Recovering From a Botched Git Rebase

we’ve all been there

When rebasing, it’s inevitable that you will delete something you didn’t intend to, or finish a rebase before you’re actually done. When this happens, the best thing you can do is take a step back and truly evaluate the current state of the remote repository and your local repository.

  • Is the content actually deleted?
  • Have I pushed my changes out yet?
  • Could someone else have a copy of the content I deleted?

Even if you’ve already force pushed out your changes, there are ways to recover deleted content.

Check if there’s anything in git reflog

Git Reflog is a referential log of all the states your local git repository has been in. Every removed branch, deleted commit, unsigned commit, previously squashed commits, even viewing a specific commit SHA is logged and recorded. Reflog is a local only thing, so if you delete a local git repository and clone it down again you’ll lose all your reflogs.

You can access your referential logs by running git reflog. By default, it retains the last 90 days of git activity. Every time you run a git specific action, git runs a garbage collector that discards anything outside the defined retention period. If you wanted to, you could increase this threshold by running git config gc.reflogExpire 120. Don’t forget to pass --global if you want it to apply to all repositories.

Accessing reflogs

All reflogs are dynamic and measured according to an offset from your latest action. To access reflogs, first you need to identify which reflog to examine. Run git reflog to identify the state you want to examine. Then run git checkout HEAD{23} where 23 is the number offset from git reflog.

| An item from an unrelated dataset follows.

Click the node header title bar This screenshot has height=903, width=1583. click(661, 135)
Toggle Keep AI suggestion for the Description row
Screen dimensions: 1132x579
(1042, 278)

In this state, you can poke around and look at the file content to confirm that it is what it should be.

Accessing git logs within reflogs

Reflogs are really just a reference to a specific commit SHA. The content of that SHA also happens to include the historical revisions at that point in time. That includes the historical output from git log. If you need to identify a commit SHA that’s no longer in git log, you can checkout an earlier reflog and run git log to browse commits that were associated with your branch at that point in time. It’s very useful for identifying deleted content.

Even “reflogs” have logs

What if I don’t have reflogs?

Even if your reflogs are empty, if you know the commit SHA or have tagged a specific commit you can perform a git reset --hard $SHA to reset to that point in time. The trick there is to know the SHA since if there’s no reflog, you’re going to have a hard time finding the SHA if it’s just local.

Examples

Completely undoing a git rebase

Undoing a rebase completely actually isn’t that bad. The process is simply to identify the commit SHA or reflog before the rebase started, then perform a git reset --hard $REF like so

Undoing a git rebase

Cherrypicking deleted commits

If you need to be more selective about what you do and don’t recover, cherrypicking commit SHAs might be a good option for you.

The hard part is knowing and discovering the commit SHA you intend to recover. Even after you delete commits, they still exist both locally and (maybe) remotely. If you’re trying to recover a deleted commit and you know the commit SHA, you can run git cherry-pick $SHA to get that commit back. After the cherrypick, the commit SHA might change since it’s now incorporating the changes between how far back from head it was and where it is now.

(unless the deleted commit was the latest one, then it will be the same)

Commits never die, they just fade away

Summary

Unless you’ve configured your git garbage collector to discard reflogs, you definitely have everything you need to fix a messed up git rebase. I hope you learned something from this article!